* DATA:
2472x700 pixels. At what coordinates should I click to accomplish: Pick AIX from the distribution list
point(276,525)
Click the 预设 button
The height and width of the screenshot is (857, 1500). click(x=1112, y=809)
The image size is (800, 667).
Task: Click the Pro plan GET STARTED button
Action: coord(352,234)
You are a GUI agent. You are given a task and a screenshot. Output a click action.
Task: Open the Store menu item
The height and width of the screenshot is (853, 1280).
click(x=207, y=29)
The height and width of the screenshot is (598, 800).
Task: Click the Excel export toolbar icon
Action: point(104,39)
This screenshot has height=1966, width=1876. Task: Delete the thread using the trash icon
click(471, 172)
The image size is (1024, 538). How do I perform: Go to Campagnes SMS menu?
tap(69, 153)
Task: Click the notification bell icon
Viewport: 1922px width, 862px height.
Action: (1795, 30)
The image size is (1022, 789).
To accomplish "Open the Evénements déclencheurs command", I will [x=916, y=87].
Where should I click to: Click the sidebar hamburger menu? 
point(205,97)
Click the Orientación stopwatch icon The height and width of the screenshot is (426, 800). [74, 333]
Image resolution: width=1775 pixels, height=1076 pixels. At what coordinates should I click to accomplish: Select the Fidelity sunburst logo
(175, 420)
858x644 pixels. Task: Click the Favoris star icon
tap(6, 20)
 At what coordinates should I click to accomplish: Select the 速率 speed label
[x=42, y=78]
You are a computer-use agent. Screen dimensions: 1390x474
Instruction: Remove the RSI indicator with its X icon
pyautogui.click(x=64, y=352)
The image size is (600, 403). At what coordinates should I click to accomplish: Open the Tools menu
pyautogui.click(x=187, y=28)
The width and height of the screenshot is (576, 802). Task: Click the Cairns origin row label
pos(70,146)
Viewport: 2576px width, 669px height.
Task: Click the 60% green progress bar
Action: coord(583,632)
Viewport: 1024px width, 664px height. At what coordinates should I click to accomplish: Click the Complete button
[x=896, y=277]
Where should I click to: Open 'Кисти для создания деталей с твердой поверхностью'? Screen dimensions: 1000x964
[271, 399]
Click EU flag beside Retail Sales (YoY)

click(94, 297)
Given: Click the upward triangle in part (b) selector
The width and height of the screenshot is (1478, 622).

* REQUIREMENT: Return each line of the material in which the string "agent" can be found.

* RESPONSE:
You are a GUI agent. You are given a task and a screenshot. Output a click action.
You are a computer-use agent. Screen dimensions: 1390x474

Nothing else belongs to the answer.